User Preferences

User Preferences

While the majority of JDP's config is set in the conf directory on the JDP host. User preferences are taken from other, more accessible places. Where they can be written and read by other applications.

OpenQA

Notifications preferences can be set by adding TOML sections to OpenQA job group descriptions. These are at least read by the Status Difference report which interprets the pattern strings as regular expressions and matches them against test names and suites. The script also takes the job group where the TOML was written into account, so notification settings are not shared between job groups. This means you can use the pattern '.' and it will notify you for all tests on a given job group and no others.

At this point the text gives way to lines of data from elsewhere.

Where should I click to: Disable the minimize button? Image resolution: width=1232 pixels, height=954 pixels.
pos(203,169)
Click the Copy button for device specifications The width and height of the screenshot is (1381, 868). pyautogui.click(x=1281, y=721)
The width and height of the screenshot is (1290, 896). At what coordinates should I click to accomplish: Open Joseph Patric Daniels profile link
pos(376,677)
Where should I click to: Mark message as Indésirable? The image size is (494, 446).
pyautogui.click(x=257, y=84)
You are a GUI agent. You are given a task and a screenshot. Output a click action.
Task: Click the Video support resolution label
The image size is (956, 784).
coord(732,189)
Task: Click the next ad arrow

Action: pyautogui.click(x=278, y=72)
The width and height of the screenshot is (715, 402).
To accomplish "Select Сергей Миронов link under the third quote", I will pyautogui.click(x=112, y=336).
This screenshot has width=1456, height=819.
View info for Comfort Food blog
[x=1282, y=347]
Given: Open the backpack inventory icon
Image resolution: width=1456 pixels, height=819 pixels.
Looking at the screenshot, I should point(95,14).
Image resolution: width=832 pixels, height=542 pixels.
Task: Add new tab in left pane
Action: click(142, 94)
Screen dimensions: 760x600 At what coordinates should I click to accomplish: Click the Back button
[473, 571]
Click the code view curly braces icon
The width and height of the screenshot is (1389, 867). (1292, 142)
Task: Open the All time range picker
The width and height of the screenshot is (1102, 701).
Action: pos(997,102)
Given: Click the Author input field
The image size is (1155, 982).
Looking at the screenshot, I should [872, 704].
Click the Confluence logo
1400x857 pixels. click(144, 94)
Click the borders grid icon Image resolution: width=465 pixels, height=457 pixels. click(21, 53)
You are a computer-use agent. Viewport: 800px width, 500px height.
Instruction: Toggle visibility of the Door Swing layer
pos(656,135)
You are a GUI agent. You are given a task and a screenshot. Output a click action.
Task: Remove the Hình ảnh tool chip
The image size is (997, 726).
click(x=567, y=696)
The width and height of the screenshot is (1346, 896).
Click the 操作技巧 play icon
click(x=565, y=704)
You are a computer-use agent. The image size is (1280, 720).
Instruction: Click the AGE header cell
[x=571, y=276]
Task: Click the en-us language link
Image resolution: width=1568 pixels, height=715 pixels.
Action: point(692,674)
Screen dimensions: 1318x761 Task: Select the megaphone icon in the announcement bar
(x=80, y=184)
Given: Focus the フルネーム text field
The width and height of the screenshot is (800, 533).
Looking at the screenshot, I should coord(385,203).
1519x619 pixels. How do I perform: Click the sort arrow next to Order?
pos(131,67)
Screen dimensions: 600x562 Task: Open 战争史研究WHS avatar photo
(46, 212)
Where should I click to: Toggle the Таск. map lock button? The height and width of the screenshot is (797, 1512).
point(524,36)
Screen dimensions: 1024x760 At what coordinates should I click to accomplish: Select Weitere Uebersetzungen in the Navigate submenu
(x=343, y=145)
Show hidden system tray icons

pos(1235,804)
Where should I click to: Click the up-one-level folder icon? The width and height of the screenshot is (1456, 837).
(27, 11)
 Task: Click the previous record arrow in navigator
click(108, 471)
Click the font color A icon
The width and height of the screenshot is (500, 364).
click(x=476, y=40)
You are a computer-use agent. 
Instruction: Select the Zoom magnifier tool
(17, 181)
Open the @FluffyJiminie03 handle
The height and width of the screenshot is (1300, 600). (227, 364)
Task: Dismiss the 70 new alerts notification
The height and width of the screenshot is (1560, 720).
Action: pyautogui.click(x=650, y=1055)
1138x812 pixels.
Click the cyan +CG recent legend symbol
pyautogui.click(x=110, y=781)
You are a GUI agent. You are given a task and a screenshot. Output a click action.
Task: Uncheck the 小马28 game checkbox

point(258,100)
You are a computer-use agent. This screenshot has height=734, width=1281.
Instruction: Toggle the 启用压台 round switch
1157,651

The functions below extract and interpret the TOML and show an example of what the TOML may look like.

dict = extract_toml("text... <code data-type='TOML'>[JDP.some.toml]<br> ... </code>")

Find the first instance of toml contained inside some text formatted for OpenQA job comments or group descriptions.

Only toml inside a the first code tag will be parsed. Code tags which don't have a data-type of TOML will be ignored. The <br> tags just effect the appearance in OpenQA. You should include them to make it readable.

load_notify_preferences(from::String) -> Array{JDP.Trackers.OpenQA.NotifyPref,1}

This loads and parses TOML formatted user notification preferences stored in the OpenQA job group descriptions. Each user can set one or more patterns which could be matched against test suit, test name, test flags, etc. or something else depending on the script.

Arguments

  • from: This is the TLA of the tracker (e.g. "osd") where the description text should be loaded from.

OpenQA Input

The raw OpenQA job group description text should contain something like the following.

<code data-type='TOML'>
[JDP.notify.on-status-diff] <br>
rpalethorpe = ['LTP', 'OpenQA'] <br>
metan = '.' <br>
pvorel = 'LTP' <br>
</code>

For each user name you can set a single string or a vector of strings. These may then be interpreted as plain text, globs or Regexs depending on the script.

Returns

This returns a vector of NotifyPref structures. You may wish to call Functional.groupby on these to build an index.